After keeping in view these statutory changes brought about by the Indian legislature and the exposition of law made on the subject by the apex Court we are of the opinion that the Rajasthan case cited (supra), which makes no reference to these legislative changes and the approach adopted by the apex Court in its later decisions, in accepting Hindu female’s interest and share in the Hindu joint family’s property is not of much relevance. The said Rajasthan case is not only distinguishable on facts but also on the changed position of law. In the case before us late Shri Chillu Ram had become a coparcener in the bigger HUF by birth and the subsequent marriage of Smt.

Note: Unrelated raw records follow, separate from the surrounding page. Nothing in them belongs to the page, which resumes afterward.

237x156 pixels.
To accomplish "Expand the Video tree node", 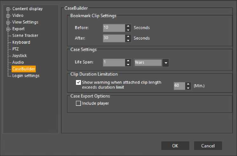I will tap(8, 16).
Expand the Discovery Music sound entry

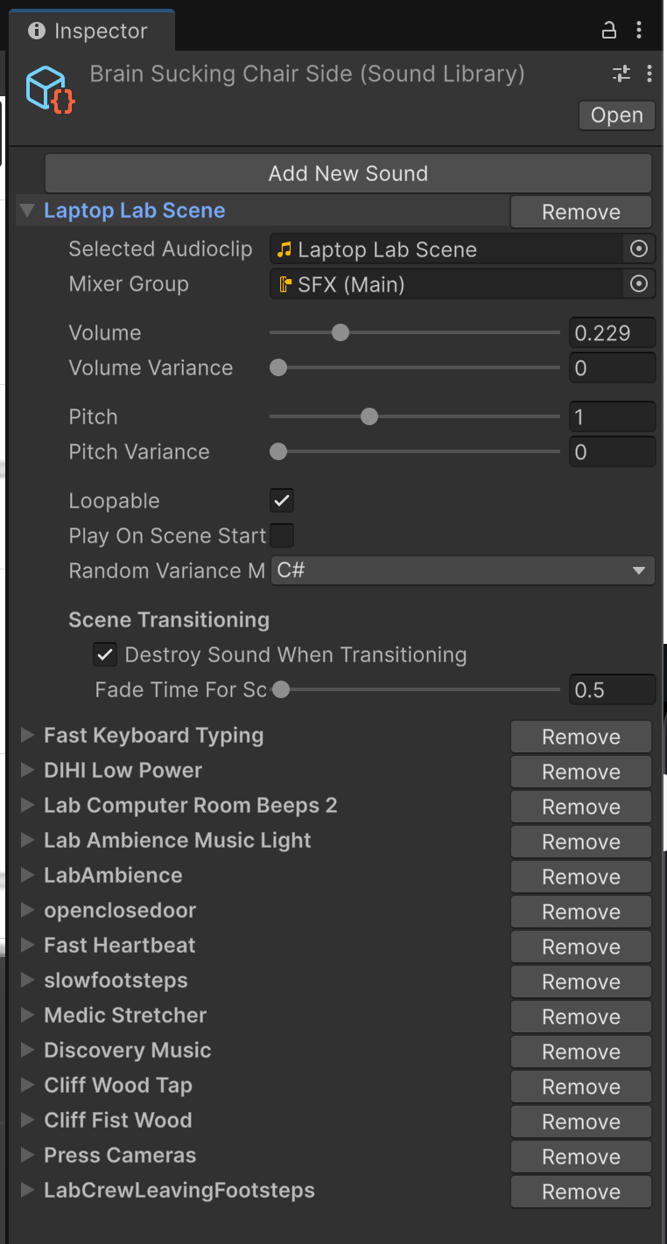point(27,1051)
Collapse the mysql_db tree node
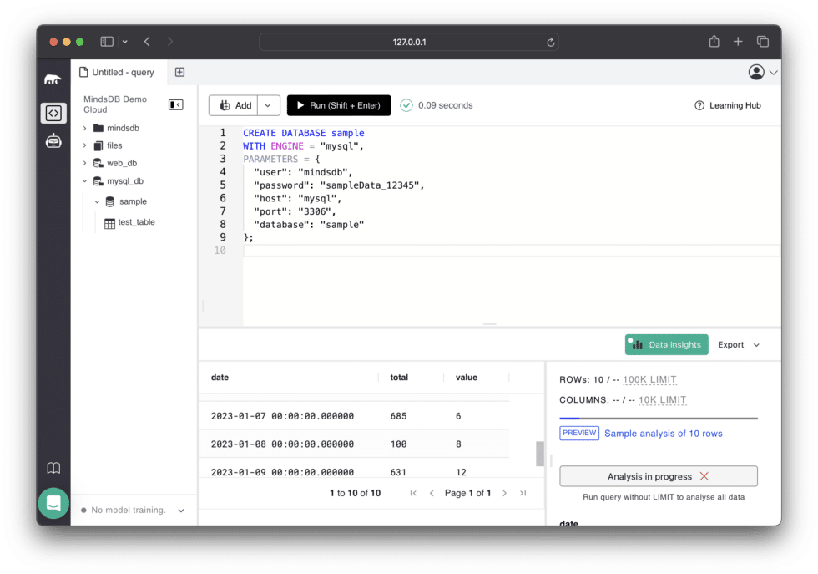Image resolution: width=818 pixels, height=574 pixels. coord(85,180)
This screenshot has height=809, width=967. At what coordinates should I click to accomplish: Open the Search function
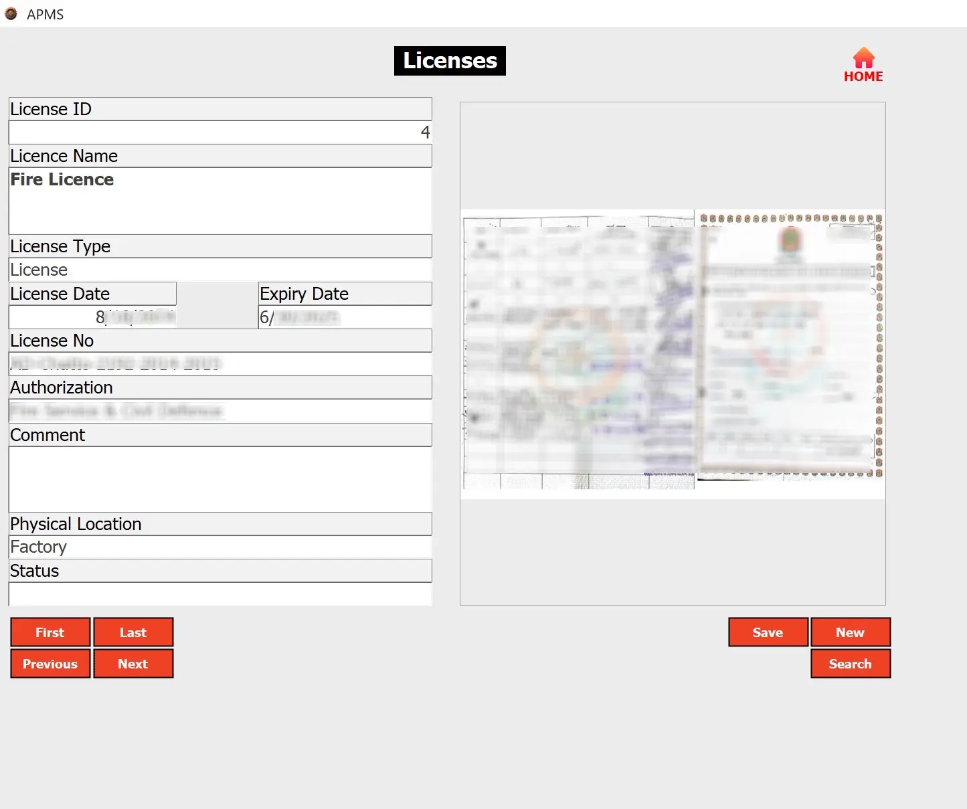pyautogui.click(x=850, y=664)
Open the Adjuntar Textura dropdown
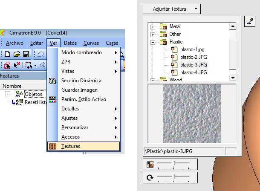 point(171,8)
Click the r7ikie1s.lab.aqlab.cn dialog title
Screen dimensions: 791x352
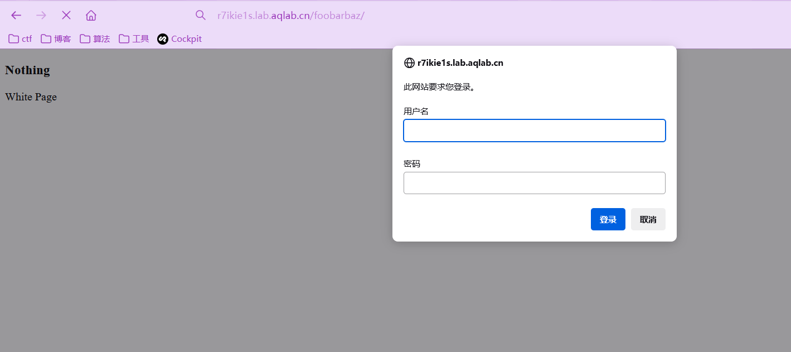460,63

Kastoori Bai with him could not make her a coparcener, though she acquired the status of a member of the bigger HUF, she became substituted coparcener after the death of Shri Chillu Ram and by virtue of combined effect of s. 3(2)/(3) of 1937 Act and s. 14 of the Hindu Succession Act, 1956 her share got defined to 1/3rd which her late husband was entitled to in a deemed partition just before his death and of which she became the absolute owner. Prior to the death of Shri Chilloo Ram and, for that matter, in the notional partition assumed or deemed to take place just before the death of Shri Chilloo Ram, she had no interest and share of her own in the properties of the bigger HUF. The same was her position with regard to the properties of the smaller HUF in which Shri Chilloo Ram was the sole coparcener and as such competent to dispose of the entire property.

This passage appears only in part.